▸ Problem description
Because only the count matters, report how many lines in the material hold the string "Given" and nothing more.
■ ■ ■ ■
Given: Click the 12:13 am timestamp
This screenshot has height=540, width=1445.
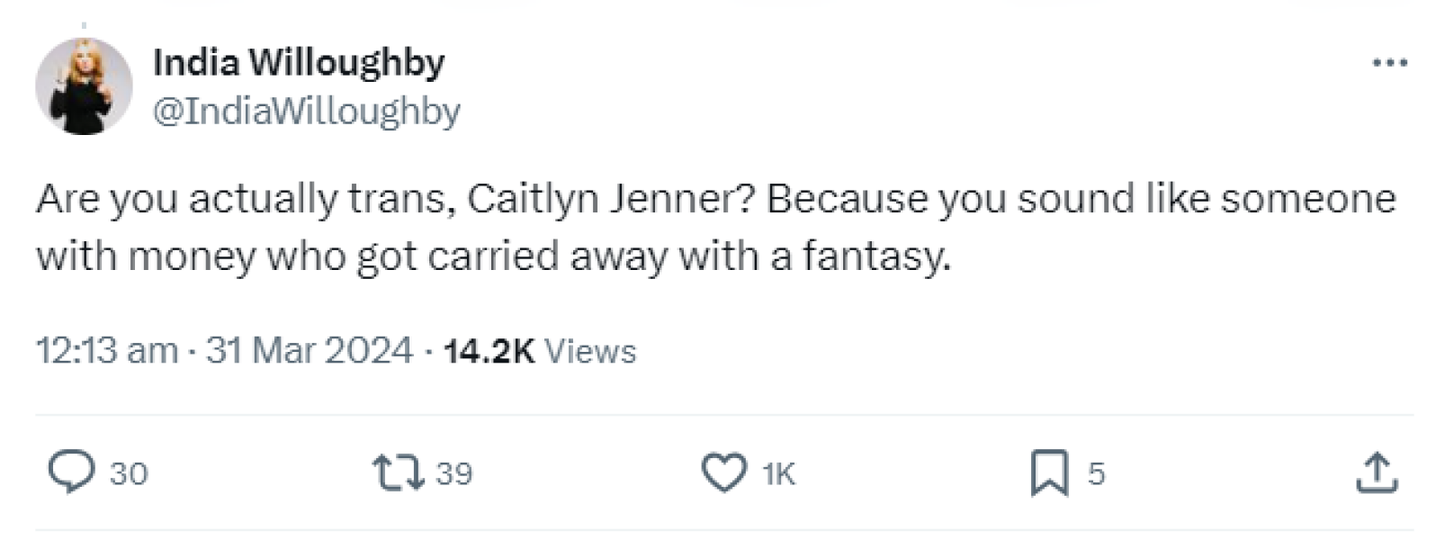Looking at the screenshot, I should point(107,350).
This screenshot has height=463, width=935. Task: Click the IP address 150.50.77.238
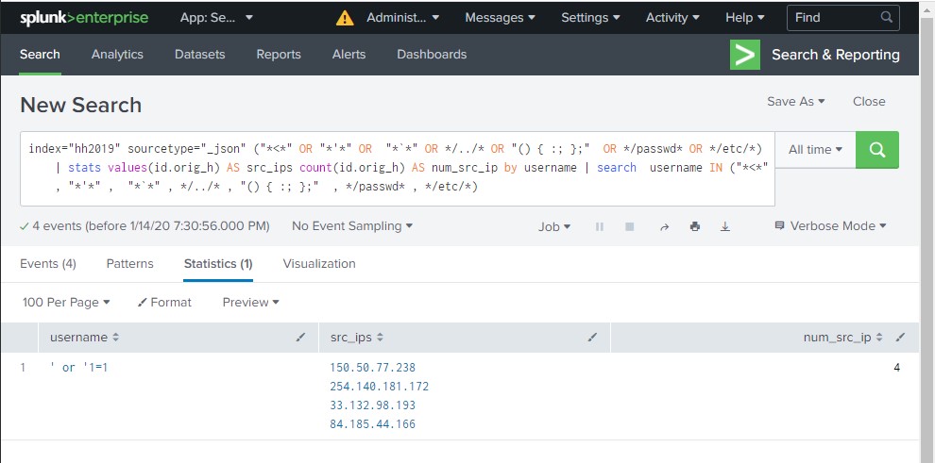click(x=373, y=367)
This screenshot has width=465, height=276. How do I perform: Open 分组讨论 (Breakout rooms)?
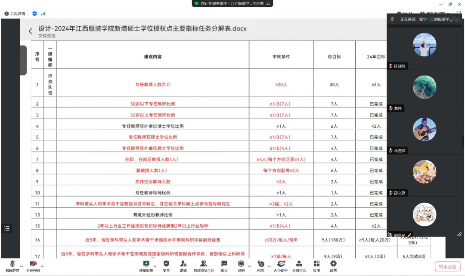[x=299, y=266]
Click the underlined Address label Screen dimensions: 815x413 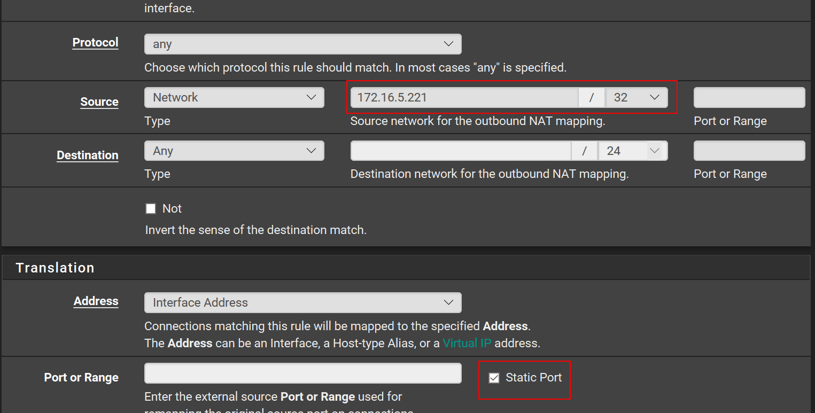point(96,301)
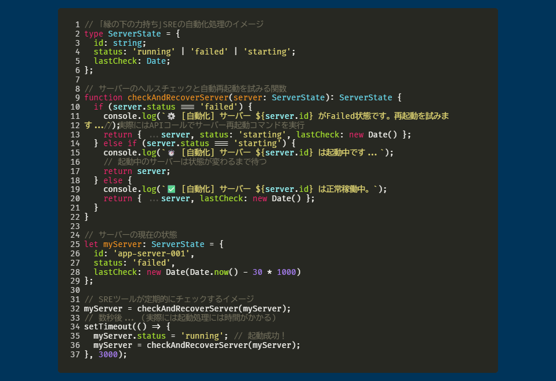
Task: Click the 'return server;' statement on line 17
Action: pos(137,171)
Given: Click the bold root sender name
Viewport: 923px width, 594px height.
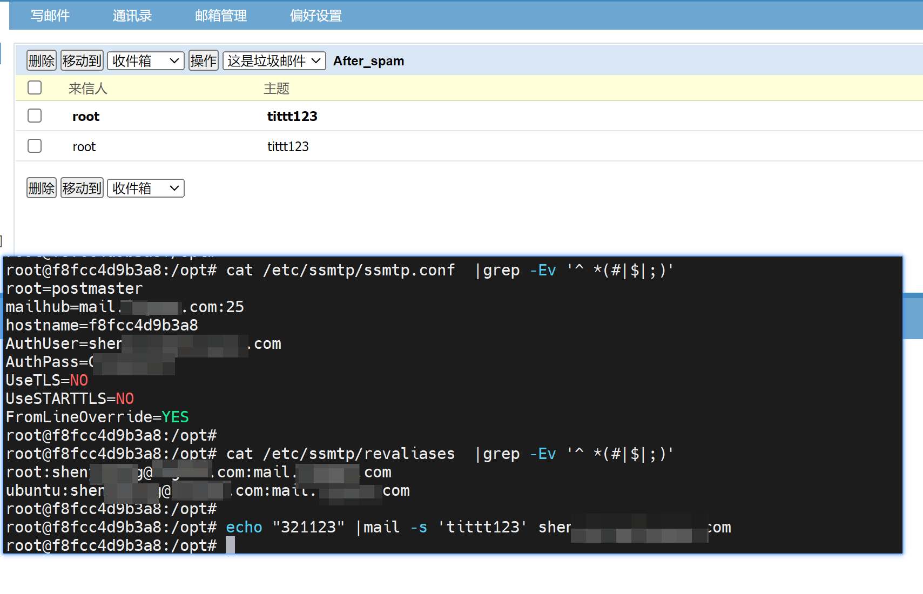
■ ■ ■ ■
▸ Result of the task
2